Today’s Philadelphia Inquirer waded into the waters of religion with a mediocre Maundy Thursday essay about Judas and betrayal. If this newly revealed Gospel of Judas vindicates Judas and removes from him the title of world’s worst back-stabber, then who is the next Judas? Staff writer Alfred Lubrano makes some really lame suggestions, wondering if Linda Tripp’s betrayal of her friend Monica Lewinski, or Bob Dylan’s electric performance at the Newport Folk Festival rank among the worst betrayals of all time, now that Judas’ record has been wiped clean. Oh please. (And of course, Mr. Lubrano doesn’t mention that this Gospel of Judas hardly represents a vindication for the fallen disciple.)
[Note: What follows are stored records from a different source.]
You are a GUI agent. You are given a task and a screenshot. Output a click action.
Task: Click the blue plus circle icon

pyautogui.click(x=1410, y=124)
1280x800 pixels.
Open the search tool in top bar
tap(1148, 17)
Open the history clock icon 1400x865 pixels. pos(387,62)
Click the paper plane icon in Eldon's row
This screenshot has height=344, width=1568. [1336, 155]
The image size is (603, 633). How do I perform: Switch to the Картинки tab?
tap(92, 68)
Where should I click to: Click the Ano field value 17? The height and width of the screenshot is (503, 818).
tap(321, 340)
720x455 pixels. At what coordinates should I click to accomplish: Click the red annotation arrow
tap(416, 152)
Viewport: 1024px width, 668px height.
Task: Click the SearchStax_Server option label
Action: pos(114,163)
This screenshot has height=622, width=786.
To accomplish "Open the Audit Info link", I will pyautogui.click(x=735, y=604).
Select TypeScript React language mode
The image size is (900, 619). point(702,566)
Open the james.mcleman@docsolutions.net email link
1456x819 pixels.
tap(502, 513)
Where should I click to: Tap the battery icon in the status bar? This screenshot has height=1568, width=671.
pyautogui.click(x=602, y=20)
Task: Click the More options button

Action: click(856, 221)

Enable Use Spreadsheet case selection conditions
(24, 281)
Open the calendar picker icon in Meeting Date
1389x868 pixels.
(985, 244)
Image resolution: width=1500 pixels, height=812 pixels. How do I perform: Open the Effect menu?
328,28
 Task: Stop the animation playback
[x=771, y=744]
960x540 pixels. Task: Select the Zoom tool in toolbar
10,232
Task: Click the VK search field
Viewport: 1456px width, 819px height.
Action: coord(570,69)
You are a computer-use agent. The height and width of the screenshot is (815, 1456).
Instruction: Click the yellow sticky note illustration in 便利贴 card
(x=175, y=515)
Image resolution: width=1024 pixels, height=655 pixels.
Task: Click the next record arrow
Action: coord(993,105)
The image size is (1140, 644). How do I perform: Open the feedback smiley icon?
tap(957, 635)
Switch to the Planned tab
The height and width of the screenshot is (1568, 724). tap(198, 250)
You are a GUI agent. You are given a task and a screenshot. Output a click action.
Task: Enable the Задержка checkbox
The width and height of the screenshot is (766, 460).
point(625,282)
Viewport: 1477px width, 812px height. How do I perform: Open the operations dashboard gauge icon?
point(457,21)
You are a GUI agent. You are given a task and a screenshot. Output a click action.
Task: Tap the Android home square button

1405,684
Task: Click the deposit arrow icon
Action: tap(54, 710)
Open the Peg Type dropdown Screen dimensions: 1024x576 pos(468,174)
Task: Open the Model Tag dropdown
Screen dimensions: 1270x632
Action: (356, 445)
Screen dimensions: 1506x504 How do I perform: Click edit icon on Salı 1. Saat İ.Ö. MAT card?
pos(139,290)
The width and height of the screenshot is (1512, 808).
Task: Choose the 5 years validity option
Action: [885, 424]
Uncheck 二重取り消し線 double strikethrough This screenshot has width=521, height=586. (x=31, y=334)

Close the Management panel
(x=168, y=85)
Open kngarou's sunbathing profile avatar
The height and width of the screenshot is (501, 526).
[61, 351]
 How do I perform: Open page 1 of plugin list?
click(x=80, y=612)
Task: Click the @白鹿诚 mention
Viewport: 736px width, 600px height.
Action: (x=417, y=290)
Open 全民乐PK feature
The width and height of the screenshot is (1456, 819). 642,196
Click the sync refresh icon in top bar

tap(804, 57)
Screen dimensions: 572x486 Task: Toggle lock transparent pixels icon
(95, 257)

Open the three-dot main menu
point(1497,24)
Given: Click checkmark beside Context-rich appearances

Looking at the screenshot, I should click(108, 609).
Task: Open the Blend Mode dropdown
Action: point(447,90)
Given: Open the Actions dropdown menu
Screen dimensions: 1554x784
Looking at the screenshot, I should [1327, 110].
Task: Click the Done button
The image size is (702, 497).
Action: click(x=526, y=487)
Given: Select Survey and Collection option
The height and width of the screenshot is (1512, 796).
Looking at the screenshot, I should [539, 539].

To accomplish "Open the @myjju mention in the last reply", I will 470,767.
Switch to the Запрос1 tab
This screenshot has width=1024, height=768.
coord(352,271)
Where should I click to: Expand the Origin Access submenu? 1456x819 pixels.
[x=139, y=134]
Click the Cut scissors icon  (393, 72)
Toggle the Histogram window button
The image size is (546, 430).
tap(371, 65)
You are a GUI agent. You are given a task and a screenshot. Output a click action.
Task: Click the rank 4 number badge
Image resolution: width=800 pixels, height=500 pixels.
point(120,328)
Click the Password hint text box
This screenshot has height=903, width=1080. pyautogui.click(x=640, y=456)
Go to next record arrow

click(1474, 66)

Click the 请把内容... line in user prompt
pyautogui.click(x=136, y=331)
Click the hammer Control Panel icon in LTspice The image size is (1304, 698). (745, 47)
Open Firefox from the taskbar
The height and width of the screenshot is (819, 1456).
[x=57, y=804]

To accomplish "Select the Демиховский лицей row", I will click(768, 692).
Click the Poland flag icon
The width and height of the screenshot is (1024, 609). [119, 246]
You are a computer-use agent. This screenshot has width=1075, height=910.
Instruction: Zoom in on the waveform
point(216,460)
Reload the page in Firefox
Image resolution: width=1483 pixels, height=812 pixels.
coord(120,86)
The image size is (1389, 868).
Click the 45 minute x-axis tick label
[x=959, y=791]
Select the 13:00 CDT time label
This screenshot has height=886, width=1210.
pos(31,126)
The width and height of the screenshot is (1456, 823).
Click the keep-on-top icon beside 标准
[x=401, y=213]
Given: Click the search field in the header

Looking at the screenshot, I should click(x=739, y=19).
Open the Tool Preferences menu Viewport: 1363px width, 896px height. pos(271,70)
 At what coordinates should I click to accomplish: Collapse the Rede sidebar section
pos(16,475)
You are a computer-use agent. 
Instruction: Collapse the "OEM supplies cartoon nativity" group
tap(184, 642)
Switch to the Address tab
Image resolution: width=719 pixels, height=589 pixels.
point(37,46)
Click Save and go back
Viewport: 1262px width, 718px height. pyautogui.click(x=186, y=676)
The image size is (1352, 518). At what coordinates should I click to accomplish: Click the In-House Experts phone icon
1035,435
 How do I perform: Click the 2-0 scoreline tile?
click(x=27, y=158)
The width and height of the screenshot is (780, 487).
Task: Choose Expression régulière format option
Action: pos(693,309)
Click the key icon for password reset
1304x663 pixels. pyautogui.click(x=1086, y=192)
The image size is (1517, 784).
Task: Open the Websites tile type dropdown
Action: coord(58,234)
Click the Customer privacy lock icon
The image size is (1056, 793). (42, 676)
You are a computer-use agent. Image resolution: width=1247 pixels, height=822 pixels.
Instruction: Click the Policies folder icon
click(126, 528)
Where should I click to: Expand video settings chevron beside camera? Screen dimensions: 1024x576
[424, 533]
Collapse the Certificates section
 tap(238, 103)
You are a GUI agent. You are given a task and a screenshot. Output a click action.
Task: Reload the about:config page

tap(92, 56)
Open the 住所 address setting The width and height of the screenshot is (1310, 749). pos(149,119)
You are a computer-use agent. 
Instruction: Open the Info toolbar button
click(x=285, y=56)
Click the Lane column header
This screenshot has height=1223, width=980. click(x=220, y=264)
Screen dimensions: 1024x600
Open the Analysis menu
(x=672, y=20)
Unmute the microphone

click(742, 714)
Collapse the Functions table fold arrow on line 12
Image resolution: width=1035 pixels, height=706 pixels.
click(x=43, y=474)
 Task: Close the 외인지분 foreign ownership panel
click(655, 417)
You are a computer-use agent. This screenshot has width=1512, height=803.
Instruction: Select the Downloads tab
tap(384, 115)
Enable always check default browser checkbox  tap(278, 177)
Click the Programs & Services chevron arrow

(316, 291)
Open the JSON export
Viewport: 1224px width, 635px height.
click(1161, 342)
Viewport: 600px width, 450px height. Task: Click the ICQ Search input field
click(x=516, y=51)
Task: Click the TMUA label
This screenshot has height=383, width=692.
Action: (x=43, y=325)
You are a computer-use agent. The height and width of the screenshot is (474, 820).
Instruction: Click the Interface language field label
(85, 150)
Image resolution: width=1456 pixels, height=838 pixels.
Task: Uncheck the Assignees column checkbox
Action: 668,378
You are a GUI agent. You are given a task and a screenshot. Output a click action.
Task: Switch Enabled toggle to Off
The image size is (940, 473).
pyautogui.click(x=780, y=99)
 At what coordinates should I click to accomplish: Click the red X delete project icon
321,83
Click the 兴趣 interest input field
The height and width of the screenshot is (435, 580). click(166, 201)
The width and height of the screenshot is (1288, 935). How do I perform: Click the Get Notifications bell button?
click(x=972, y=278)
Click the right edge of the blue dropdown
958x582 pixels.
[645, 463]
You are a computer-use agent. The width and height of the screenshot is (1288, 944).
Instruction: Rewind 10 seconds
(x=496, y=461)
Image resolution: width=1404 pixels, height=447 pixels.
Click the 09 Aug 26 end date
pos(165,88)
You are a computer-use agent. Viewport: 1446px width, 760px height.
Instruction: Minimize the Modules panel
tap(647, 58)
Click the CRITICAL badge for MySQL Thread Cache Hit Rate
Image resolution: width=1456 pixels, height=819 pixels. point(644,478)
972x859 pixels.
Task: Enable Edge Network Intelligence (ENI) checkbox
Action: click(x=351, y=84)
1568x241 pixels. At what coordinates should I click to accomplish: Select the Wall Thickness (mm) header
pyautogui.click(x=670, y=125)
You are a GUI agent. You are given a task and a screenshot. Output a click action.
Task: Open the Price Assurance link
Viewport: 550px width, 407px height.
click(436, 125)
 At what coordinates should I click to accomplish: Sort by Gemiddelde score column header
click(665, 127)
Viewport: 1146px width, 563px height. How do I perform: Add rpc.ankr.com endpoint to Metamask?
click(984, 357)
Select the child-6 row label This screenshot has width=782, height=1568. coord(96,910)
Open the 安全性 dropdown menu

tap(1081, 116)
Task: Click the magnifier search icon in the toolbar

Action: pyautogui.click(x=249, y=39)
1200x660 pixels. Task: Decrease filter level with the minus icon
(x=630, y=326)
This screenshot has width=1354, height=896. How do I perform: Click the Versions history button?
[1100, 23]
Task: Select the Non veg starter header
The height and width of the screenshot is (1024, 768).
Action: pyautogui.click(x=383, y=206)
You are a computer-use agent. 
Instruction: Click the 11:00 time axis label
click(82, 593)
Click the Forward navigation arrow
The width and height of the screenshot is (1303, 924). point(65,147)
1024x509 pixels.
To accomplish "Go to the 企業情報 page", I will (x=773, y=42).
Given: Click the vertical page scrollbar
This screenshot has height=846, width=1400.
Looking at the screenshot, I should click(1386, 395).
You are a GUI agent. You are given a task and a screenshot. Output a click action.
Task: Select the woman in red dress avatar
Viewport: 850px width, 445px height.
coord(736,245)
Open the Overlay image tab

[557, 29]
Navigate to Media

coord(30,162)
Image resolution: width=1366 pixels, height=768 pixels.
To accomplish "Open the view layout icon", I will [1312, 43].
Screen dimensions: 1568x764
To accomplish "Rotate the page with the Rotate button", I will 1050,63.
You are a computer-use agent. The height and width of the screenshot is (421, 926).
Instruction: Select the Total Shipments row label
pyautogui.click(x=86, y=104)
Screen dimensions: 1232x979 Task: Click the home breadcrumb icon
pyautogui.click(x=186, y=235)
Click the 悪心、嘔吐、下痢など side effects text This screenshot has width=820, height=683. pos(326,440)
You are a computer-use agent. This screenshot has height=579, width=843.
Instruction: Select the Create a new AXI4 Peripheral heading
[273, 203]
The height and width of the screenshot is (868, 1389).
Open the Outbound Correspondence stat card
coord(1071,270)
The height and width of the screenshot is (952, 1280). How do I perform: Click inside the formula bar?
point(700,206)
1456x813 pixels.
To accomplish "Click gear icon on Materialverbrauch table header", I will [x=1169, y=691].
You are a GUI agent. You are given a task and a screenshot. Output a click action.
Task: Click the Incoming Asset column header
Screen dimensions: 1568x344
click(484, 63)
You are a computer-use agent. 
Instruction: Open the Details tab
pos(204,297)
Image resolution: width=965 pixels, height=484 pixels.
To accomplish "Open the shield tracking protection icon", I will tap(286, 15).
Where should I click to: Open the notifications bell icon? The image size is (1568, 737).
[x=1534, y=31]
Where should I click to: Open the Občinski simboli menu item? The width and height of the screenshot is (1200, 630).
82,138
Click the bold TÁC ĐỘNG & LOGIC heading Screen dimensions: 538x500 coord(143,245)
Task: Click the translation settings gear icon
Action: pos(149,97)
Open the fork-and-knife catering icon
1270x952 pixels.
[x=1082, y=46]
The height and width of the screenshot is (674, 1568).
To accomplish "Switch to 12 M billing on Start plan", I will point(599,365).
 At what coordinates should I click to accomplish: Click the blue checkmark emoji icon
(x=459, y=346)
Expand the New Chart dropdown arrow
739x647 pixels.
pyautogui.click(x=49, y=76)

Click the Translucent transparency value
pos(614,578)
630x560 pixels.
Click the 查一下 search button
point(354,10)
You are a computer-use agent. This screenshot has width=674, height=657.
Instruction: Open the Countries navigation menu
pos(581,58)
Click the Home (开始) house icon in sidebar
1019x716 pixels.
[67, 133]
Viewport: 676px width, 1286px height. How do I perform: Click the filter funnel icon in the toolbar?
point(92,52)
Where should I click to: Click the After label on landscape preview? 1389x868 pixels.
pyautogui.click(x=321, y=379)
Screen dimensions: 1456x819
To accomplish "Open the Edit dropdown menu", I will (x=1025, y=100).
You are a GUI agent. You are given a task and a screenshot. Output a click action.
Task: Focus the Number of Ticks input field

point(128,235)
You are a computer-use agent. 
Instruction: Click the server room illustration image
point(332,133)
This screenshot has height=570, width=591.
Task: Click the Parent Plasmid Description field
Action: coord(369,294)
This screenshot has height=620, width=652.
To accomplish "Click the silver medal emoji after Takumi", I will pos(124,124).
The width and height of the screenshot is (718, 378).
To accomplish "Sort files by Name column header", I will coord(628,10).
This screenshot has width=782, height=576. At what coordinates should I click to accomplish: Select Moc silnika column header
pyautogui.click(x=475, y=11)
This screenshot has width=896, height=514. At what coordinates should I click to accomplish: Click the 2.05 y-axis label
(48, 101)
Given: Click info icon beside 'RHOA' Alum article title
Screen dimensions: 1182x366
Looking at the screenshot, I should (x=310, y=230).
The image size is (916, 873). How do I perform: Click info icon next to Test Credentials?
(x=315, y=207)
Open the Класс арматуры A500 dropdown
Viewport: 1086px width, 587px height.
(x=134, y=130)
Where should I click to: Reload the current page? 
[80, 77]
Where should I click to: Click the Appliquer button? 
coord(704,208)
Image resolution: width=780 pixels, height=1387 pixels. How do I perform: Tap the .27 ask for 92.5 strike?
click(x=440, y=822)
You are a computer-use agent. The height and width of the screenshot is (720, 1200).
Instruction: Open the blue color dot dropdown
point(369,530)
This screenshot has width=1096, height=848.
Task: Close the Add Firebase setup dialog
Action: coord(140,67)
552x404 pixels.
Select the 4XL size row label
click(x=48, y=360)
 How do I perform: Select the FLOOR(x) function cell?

However, however, however . . . He redeems himself as he concludes this front page, below-the-fold essay with a quote from Nancy Duff, associate professor of Christian Ethics at Princeton Theological Seminary. "The story of Judas is to remind us that we can all do terrible things, and betray other people. We ultimately have to use Judas as a way to look inward."
Judas is not the scapegoat, the "ultimate betrayer," the sinner exemplar. No. Rather, Judas is one of us. Like Judas, we have been chosen by God. Like Judas, we have walked with and known Jesus. Like Judas, we have seen the wonderful things our Lord has done. But like Judas, we have sinned, we have doubted, we have turned our backs on Jesus, the Kingdom, the Church. Like Judas, we have sold out.
Of course, in that great 80’s song Devil Inside, Michael Hutchence of INXS once sang that every single one of us has a devil inside. And whether we listen to Professor Duff, Micael Hutchence or Martin Luther, each of us are sinner and saint, holy and evil, Peter (the rock) and Peter (the denier), Judas and the Beloved Disciple.
A blessed Maundy Thursday to you all.